I'm comparing the notebook of the latest version of the code and a past version that still works (https://github.com/ATML-Group-12/normalising_flows/tree/da1165cf9a1e4debf0a1edf0ef2e422c089f90e4). I've run visual.ipynb for both times and the past version gives a result close to the paper but the current version is ... messy at best.
I've dug a bit and here are some things that changed and might impact the performance:
x
as opposed to just returning a MultivariateNormal(self.mean,self.cov)
(undoing this makes the final distribution clearer in the last cell)This seems to remain an issue after the above adjustments. The radial flow with flow length 2 seems to be performing the best, but its performance gets worse as the flow length increases. Planar flow, NICE orthogonal and permutation basically don't learn much. Moreover, this always comes up:
File "/Users/lyndonf/Desktop/normalising_flows/nice/model/model.py", line 24, in forward
dist = self.embedding(x)
File "/Users/lyndonf/anaconda3/envs/flows/lib/python3.9/site-packages/torch/nn/modules/module.py", line 1110, in _call_impl
return forward_call(*input, **kwargs)
File "/Users/lyndonf/Desktop/normalising_flows/flows/embedding/basic.py", line 31, in forward
return MultivariateNormal(self.mean.unsqueeze(0).repeat(K, 1), self.cov.unsqueeze(0).repeat(K, 1, 1))
File "/Users/lyndonf/anaconda3/envs/flows/lib/python3.9/site-packages/torch/distributions/multivariate_normal.py", line 146, in __init__
super(MultivariateNormal, self).__init__(batch_shape, event_shape, validate_args=validate_args)
File "/Users/lyndonf/anaconda3/envs/flows/lib/python3.9/site-packages/torch/distributions/distribution.py", line 55, in __init__
raise ValueError(
ValueError: Expected parameter loc (Tensor of shape (1, 2)) of distribution MultivariateNormal(loc: torch.Size([1, 2]), covariance_matrix: torch.Size([1, 2, 2])) to satisfy the constraint IndependentConstraint(Real(), 1), but found invalid values:
tensor([[nan, nan]], grad_fn=<ExpandBackward0>)
whether in training or sampling. This appears to be the case before #18 as well.
The lack of improvement for larger models is why I was curious about whether or not the number of training iterations should be impacting by the number of parameters as we are training the larger models less.
Nice doesn't learn properly?
The flows are working okay for me, there is an issue of inputing a tensor of [1,1] instead of [[1]] in a few places.
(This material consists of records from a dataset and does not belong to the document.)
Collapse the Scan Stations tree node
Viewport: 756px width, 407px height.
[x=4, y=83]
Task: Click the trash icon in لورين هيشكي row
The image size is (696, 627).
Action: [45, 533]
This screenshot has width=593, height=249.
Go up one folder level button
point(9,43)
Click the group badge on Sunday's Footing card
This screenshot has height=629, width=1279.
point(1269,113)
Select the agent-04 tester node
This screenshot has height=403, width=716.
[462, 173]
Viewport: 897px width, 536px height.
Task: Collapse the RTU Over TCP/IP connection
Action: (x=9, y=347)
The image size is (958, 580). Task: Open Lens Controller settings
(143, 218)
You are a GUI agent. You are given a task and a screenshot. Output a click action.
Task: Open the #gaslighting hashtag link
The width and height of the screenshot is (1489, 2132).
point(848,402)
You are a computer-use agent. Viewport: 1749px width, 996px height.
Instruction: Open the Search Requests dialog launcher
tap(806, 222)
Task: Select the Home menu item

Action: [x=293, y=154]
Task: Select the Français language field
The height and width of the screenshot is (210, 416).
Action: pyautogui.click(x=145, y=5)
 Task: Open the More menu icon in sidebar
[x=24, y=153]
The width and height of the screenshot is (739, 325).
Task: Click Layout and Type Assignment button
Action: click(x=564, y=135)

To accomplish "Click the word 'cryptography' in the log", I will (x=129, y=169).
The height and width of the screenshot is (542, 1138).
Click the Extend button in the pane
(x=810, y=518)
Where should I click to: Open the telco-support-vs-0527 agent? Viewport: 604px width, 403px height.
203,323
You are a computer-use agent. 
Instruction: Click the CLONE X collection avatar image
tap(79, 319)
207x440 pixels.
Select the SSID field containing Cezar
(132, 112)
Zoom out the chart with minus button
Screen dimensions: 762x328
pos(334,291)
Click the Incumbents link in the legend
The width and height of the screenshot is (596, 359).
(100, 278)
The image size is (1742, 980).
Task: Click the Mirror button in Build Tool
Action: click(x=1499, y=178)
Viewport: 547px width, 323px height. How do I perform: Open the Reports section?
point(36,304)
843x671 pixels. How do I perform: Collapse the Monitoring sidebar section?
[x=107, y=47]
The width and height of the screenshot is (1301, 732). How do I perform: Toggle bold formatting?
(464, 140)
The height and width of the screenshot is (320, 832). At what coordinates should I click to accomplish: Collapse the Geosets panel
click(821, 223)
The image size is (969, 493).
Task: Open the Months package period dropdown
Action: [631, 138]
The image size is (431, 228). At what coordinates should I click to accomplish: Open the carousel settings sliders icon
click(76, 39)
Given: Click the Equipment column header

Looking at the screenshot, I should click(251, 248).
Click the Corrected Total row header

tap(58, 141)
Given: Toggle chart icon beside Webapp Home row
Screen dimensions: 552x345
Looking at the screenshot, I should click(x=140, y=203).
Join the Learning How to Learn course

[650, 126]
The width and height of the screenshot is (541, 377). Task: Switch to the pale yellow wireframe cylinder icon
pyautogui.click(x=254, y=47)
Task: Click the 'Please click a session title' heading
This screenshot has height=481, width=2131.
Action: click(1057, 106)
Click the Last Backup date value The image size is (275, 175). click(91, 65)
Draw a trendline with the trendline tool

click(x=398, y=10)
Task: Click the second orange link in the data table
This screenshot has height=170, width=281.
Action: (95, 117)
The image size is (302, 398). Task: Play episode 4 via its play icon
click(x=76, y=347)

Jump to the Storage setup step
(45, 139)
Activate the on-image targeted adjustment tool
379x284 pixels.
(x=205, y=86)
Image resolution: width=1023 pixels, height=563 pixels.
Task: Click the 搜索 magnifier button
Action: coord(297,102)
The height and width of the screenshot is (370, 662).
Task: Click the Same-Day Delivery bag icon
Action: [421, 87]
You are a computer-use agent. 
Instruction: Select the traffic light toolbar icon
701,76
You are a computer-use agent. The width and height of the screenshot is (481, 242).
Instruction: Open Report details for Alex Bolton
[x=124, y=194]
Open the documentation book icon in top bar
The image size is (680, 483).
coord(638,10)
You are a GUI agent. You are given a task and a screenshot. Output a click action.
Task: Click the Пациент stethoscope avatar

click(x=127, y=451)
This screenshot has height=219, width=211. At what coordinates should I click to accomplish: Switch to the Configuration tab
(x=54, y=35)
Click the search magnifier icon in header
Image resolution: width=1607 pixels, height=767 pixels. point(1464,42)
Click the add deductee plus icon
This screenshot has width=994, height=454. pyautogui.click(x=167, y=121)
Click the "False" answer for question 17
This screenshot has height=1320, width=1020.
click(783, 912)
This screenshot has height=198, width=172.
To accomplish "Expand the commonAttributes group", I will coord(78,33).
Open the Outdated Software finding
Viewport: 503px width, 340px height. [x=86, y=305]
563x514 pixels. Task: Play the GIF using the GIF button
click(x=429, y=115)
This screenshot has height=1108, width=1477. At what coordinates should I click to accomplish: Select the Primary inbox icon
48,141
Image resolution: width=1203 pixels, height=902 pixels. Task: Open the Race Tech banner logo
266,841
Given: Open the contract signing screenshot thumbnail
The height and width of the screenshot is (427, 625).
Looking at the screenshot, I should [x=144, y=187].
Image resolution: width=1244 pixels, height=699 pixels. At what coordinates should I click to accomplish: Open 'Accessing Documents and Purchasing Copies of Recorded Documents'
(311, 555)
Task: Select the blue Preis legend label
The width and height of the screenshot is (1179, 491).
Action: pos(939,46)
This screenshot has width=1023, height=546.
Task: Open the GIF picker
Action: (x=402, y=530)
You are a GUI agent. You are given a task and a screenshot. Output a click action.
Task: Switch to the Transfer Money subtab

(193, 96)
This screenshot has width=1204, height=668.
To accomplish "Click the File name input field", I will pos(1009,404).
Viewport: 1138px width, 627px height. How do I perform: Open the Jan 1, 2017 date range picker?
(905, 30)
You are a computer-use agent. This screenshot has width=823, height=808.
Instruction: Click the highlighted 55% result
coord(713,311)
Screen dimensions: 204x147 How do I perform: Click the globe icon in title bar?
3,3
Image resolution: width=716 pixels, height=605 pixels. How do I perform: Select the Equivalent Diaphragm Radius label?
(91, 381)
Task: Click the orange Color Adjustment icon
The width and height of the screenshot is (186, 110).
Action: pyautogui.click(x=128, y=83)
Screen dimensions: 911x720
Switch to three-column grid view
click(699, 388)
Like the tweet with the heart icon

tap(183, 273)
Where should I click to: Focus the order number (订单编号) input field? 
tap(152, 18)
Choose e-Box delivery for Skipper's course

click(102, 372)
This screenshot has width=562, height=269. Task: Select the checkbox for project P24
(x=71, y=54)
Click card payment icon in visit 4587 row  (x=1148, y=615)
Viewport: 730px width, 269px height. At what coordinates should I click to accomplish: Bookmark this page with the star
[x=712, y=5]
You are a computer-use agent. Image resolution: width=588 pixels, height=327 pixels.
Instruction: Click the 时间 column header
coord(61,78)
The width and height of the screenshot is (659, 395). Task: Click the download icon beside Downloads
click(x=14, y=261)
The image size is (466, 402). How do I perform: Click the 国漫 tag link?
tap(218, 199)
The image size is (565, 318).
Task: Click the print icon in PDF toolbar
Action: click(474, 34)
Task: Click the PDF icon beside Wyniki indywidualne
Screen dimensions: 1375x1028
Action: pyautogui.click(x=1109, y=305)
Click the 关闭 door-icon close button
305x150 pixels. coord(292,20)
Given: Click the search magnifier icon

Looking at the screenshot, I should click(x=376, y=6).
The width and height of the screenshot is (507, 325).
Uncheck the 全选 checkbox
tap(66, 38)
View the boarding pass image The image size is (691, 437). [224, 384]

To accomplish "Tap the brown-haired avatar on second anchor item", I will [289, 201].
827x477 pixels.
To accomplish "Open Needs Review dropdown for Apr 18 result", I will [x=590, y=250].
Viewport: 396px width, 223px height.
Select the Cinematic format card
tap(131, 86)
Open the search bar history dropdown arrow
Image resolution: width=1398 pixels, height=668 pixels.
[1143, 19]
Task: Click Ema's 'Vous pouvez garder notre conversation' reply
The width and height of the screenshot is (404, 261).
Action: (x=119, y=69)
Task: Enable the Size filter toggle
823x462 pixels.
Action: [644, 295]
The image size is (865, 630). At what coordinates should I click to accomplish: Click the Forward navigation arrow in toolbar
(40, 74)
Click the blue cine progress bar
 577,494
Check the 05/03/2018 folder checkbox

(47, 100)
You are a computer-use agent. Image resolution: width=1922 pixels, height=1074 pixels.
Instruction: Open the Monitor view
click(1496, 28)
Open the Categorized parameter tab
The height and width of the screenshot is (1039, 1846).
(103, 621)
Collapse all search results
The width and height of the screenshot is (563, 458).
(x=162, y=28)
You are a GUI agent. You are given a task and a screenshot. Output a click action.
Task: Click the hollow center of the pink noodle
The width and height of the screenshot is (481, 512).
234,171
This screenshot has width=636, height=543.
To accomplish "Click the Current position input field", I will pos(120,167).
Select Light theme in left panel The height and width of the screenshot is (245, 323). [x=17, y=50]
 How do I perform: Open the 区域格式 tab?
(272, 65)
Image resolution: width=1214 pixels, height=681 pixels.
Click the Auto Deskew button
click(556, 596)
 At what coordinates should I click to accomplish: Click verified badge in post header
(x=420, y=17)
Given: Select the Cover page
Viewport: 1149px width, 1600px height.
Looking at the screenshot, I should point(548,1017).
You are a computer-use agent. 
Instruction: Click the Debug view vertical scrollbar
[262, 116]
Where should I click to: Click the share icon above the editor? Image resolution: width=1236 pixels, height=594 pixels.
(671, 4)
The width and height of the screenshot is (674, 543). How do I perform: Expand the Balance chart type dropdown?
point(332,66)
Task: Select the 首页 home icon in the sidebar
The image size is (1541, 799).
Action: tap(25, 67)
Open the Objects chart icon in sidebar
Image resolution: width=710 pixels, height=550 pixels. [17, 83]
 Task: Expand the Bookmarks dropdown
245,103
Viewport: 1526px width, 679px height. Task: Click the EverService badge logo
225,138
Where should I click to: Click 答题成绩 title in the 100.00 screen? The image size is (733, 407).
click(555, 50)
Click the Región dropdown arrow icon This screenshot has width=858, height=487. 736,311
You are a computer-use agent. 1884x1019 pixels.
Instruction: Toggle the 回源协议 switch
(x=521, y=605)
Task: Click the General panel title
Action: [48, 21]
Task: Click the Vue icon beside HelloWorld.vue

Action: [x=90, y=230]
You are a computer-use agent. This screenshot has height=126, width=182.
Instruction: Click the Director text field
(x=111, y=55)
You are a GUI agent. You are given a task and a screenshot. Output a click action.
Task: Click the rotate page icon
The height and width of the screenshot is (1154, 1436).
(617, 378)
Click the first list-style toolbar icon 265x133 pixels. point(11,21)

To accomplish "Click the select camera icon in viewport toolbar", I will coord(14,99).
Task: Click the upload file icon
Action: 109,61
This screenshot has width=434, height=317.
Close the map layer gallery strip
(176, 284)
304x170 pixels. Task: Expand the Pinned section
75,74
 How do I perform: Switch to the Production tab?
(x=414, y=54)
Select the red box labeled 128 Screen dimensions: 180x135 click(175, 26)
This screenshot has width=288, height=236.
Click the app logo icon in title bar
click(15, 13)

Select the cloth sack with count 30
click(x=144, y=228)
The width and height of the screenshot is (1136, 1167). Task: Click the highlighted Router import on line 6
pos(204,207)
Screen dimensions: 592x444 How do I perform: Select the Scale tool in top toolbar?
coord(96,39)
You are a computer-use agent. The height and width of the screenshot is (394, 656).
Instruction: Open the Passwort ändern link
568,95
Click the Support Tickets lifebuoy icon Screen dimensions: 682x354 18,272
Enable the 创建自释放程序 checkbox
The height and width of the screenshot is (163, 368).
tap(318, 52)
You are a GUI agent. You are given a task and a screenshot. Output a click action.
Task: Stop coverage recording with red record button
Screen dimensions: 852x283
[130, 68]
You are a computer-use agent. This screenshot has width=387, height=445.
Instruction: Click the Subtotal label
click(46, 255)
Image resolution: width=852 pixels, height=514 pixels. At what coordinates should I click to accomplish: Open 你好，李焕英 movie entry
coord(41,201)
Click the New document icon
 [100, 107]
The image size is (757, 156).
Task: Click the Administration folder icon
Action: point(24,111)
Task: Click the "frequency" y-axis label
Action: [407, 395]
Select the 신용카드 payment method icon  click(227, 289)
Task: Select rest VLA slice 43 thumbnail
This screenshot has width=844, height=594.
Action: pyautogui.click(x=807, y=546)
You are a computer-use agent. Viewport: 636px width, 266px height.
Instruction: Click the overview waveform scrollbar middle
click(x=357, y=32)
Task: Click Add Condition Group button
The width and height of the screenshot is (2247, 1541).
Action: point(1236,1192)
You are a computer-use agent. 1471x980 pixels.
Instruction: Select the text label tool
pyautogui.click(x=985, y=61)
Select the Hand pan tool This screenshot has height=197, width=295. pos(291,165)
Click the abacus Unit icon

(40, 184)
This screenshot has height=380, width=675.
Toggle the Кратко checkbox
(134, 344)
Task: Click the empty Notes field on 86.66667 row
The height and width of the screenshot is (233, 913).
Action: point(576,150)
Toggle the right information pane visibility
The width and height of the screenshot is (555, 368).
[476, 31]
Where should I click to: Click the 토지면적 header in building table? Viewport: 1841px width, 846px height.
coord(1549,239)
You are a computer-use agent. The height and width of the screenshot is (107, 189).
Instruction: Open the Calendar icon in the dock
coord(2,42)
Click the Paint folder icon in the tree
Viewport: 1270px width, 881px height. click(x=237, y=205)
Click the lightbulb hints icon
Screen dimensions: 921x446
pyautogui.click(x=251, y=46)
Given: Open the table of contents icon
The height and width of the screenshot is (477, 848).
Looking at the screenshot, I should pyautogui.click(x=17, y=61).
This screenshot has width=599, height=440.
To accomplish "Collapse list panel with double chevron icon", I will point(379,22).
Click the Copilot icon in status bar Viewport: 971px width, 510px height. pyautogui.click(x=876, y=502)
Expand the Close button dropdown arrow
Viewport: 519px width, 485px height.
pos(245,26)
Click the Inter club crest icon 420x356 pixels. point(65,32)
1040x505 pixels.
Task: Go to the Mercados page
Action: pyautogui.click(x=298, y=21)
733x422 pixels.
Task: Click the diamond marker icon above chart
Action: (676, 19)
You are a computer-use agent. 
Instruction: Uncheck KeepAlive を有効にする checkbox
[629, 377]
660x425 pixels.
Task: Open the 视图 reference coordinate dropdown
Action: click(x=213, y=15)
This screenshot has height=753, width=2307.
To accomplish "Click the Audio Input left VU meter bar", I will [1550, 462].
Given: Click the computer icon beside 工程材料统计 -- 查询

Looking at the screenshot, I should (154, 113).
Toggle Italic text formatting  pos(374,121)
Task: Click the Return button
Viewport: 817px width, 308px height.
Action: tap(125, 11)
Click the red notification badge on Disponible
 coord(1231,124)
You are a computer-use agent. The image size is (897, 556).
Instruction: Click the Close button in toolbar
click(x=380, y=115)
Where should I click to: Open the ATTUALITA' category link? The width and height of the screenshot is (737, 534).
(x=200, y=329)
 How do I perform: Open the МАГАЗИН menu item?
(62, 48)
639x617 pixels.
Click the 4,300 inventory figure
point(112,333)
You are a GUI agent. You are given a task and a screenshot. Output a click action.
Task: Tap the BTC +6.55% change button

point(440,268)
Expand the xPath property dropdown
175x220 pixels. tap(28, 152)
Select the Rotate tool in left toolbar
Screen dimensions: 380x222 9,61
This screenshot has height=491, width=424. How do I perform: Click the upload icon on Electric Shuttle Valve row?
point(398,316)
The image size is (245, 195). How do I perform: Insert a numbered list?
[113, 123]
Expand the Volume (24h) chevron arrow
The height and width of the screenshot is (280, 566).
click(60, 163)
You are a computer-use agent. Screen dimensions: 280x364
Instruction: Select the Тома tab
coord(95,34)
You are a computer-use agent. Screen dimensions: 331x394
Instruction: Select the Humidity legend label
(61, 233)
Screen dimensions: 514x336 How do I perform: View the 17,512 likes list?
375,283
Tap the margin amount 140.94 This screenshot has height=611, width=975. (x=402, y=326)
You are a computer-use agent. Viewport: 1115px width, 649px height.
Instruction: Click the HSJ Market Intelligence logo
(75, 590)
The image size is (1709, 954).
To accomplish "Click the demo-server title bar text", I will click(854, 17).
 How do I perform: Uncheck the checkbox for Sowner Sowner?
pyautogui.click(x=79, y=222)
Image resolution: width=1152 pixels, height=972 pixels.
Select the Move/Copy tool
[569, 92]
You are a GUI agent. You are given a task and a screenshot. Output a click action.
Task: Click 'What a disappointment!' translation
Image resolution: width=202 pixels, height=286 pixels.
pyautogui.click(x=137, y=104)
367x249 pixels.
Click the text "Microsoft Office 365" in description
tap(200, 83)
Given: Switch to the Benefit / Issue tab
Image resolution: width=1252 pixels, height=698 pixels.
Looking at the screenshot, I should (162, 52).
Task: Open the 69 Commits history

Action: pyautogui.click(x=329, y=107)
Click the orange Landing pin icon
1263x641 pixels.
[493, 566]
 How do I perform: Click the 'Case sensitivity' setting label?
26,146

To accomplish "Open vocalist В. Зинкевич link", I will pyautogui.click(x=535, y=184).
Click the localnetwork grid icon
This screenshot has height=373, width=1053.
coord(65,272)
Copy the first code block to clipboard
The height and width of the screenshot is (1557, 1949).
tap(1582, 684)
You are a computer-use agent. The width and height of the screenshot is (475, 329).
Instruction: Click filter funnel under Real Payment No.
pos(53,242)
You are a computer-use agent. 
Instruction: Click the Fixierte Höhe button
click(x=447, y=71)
@LyndonFan what was the purpose of the Basic Embeddings much more complex covariance structure? I'm not sure I follow the purpose of it. Having torch.no_grad in the forward pass in generally not a good idea
It was because when training NICE permutation, the tensor sometimes became not positive definite, leading to an error. Maybe there is a way to enforce the structure of L_below without using torch.no_grad?
Ah so it was for NICE gotcha.
@LyndonFan I think 500k parameter updates must mean update each parameter 500k times. Fewer epochs to converge with larger models doesn't make sense to me.
Additionally if not for most models the value we are optimising will not actually be the elbo due to the annealed version not hitting 10k interations.
Sounds fair, plus our current methods don't quite work. I think I tried 5k iterations (though it was 500000 / 100 for minibatch) but it still didn't work. I'll set it to 500k then.
Which methods? So for the flows there is an input shape problem which I think I've rectified but am testing atm.
I'm watching Planar with k=8 and it seems to be training okay but needs much more than 10k iterations.
By current methods I just mean what we've fixed / tried before, I wasn't referring to a particular energy function / layer type
The observations i am making of the training is that quite quickly it latches on to one of the nodes and then doesn't split
Actually the losses agree with the claimed performance in the graphs, just not the density plots.
It is unclear to me what they mean by this plot, because how I'm interpreting it our model is actually much better for the first density function somehow.
Our planar flow k=8 hits -1 variational bound easily. Current run hits -1.5
The "number of parameter updates" in the paper is quite ambiguous and using the interpretation we currently have our models are not performing anywhere near as well. Any thoughts on it?